For training the model, I used only one image of a ball which I found using a simple OpenCV function. After this, I pasted the same ball onto background photos I took from Kaggle. I divided the ball into 2 classes: magic-ball and a fixed color circle/ball.
There are other wide-ranging possibilities to perform the task, but I chose this way because, in my understanding, it gives the fastest real-time inference (as you can see, it takes me an average of 70 ms per image) and requires minimal time for pre- and post-processing.
- Step 1 - I chose a simple image with only one magic ball and detected it using HoughCircles (OpenCV).
- Step 2 - I created a new dataset using the copy-paste augmentation.

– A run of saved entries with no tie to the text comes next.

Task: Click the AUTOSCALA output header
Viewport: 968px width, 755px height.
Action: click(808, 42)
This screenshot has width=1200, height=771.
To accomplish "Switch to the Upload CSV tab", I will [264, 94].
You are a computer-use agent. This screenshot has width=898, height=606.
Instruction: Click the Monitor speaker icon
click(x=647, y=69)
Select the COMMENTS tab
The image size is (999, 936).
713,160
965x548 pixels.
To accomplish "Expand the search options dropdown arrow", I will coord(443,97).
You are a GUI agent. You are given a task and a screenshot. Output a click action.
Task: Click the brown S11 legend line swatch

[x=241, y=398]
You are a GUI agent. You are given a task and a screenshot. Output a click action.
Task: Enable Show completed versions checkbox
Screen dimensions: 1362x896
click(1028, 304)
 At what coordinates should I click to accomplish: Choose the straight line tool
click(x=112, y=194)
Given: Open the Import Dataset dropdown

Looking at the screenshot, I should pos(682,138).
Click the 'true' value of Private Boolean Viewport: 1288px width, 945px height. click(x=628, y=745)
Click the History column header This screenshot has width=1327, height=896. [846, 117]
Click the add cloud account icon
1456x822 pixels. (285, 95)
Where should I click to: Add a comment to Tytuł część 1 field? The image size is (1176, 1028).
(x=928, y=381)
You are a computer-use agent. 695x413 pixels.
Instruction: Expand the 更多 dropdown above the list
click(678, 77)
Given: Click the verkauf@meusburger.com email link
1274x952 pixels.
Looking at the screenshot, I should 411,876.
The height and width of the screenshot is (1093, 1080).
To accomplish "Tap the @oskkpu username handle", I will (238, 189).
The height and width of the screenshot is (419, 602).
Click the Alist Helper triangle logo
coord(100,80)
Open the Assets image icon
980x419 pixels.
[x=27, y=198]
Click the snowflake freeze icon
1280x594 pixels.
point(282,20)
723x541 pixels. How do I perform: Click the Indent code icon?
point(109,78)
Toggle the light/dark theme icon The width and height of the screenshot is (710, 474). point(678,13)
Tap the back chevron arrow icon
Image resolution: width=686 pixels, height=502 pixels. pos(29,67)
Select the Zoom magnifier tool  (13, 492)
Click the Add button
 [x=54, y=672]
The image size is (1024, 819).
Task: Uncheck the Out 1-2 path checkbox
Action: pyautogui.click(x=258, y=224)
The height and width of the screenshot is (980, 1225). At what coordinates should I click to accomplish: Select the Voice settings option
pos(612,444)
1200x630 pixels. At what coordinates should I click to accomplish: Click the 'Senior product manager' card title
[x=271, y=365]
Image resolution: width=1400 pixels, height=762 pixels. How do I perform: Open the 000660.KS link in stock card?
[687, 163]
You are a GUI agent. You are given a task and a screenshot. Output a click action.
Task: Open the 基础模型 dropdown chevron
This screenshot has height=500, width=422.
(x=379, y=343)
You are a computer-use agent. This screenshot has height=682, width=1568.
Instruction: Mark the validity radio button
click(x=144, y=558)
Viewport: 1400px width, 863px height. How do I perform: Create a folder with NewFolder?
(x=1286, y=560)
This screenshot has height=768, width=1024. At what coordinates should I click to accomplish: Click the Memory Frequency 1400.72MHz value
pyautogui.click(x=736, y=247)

- Step 3 - I trained a YOLOv8-nano detector to find 2 classes (0: magic ball, 1: regular ball).
- Step 4 - For inference, I used scale TTA and NMS for ensemble.
- Step 5 - For postprocessing, I converted the bounding boxes to circles.
kaggle datasets download -d balraj98/stanford-background-dataset & unzip stanford-background-dataset -d stanford-background-dataset
pip install -U ultralytics
pip install torch==1.8.1+cu111 torchvision==0.9.1+cu111 torchaudio==0.8.1 -f https://download.pytorch.org/whl/torch_stable.html
pip install numpy opencv-python
pip install ensemble-boxes
- According to the plot above, you can see that all the magic balls were found, and no other ball was identified as a magic ball.
- Apart from one image (MVC-008F.JPG), the bounding box around the magic ball is pretty accurate.
- The model handles a manipulated image well (bonus).
- The average processing time for one image is 70 milliseconds, while the whole test set of images took 1.12 seconds to process.
- It is possible to improve the performance dramatically and also make the model better for additional examples by retraining and creating new data using the results of the model (pseudo-labeling). However, I didn't do this because I have no way to measure the quality of the model after this process, as I don't have any more test pictures.